* [Records provided]

[Begin]

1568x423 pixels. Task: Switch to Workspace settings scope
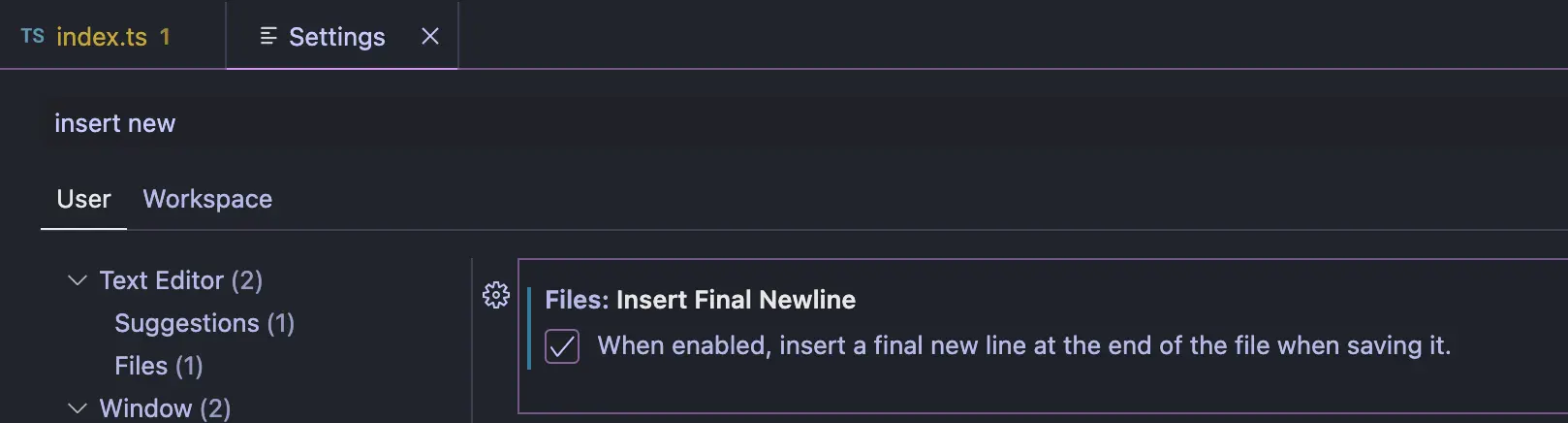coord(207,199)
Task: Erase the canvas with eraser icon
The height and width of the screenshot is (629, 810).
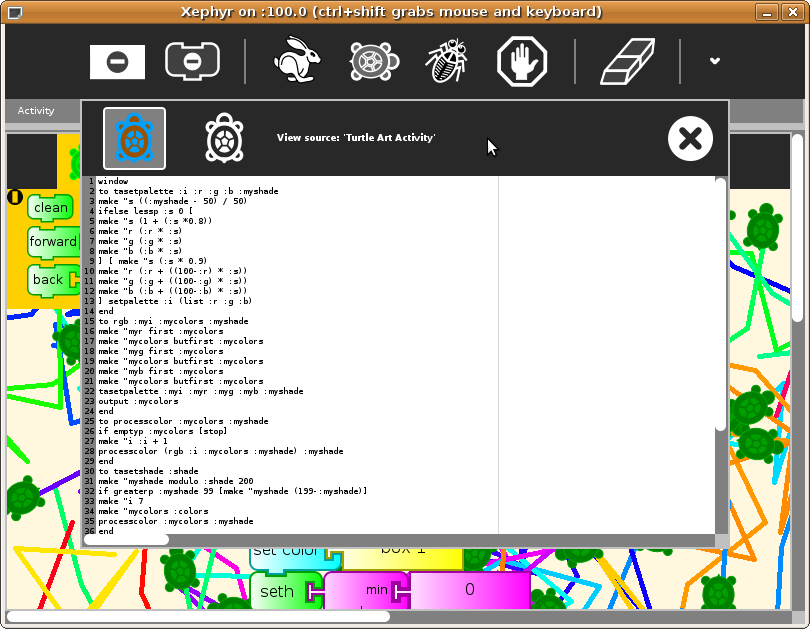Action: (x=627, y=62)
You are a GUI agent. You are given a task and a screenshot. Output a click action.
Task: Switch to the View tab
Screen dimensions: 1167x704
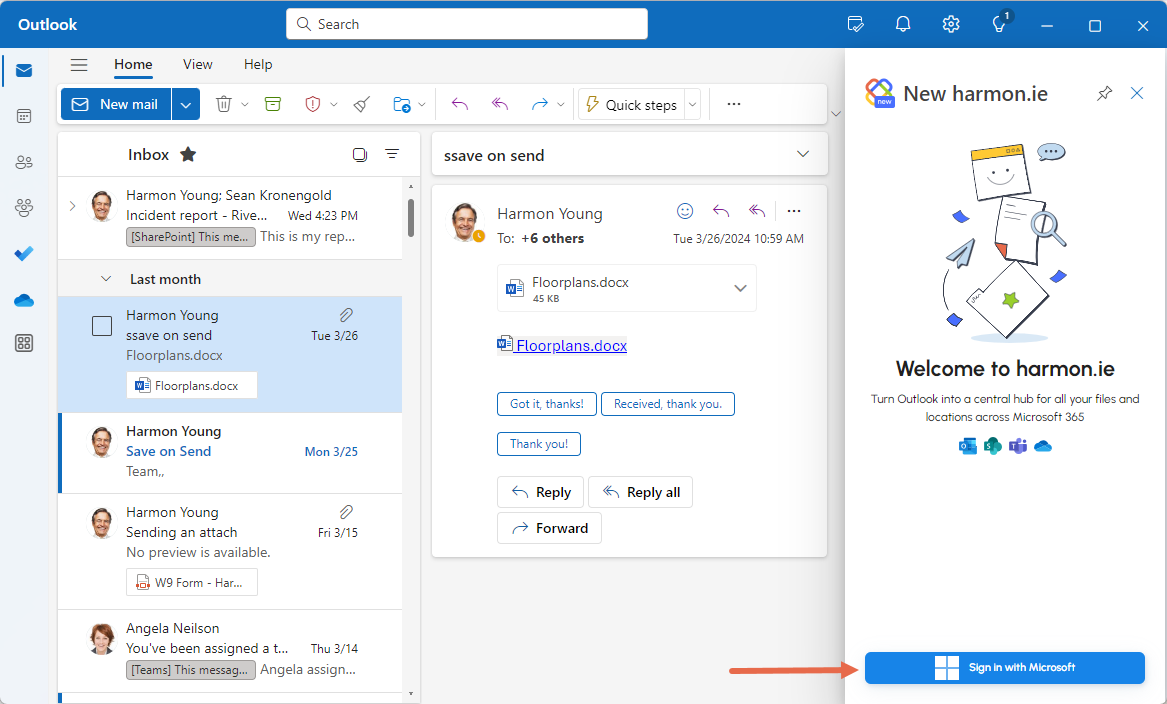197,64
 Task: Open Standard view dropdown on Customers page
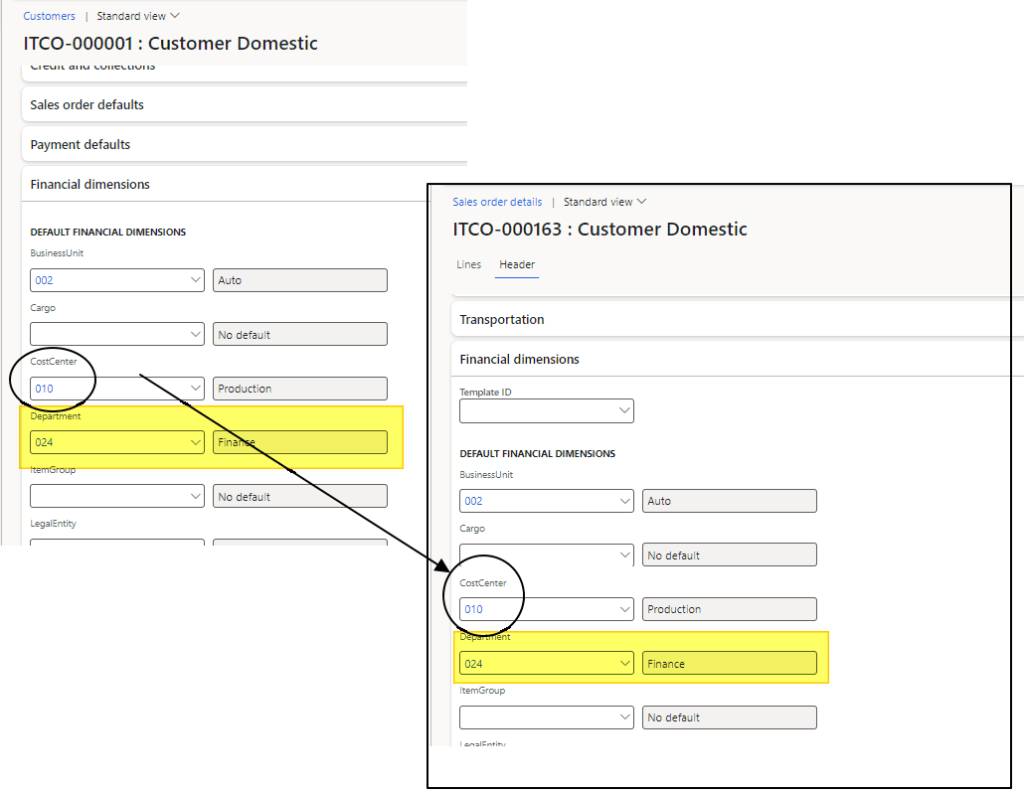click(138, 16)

[End]

* [Problem requirements] Output each line of the listing as an item in a JSON list of strings, one string per line, skipping blank lines. Leave the pictures out.

* [The output]
[
  "1568x423 pixels. Task: Switch to Workspace settings scope",
  "coord(207,199)",
  "Task: Erase the canvas with eraser icon",
  "The height and width of the screenshot is (629, 810).",
  "Action: (x=627, y=62)",
  "You are a GUI agent. You are given a task and a screenshot. Output a click action.",
  "Task: Switch to the View tab",
  "Screen dimensions: 1167x704",
  "197,64",
  " Task: Open Standard view dropdown on Customers page",
  "click(138, 16)"
]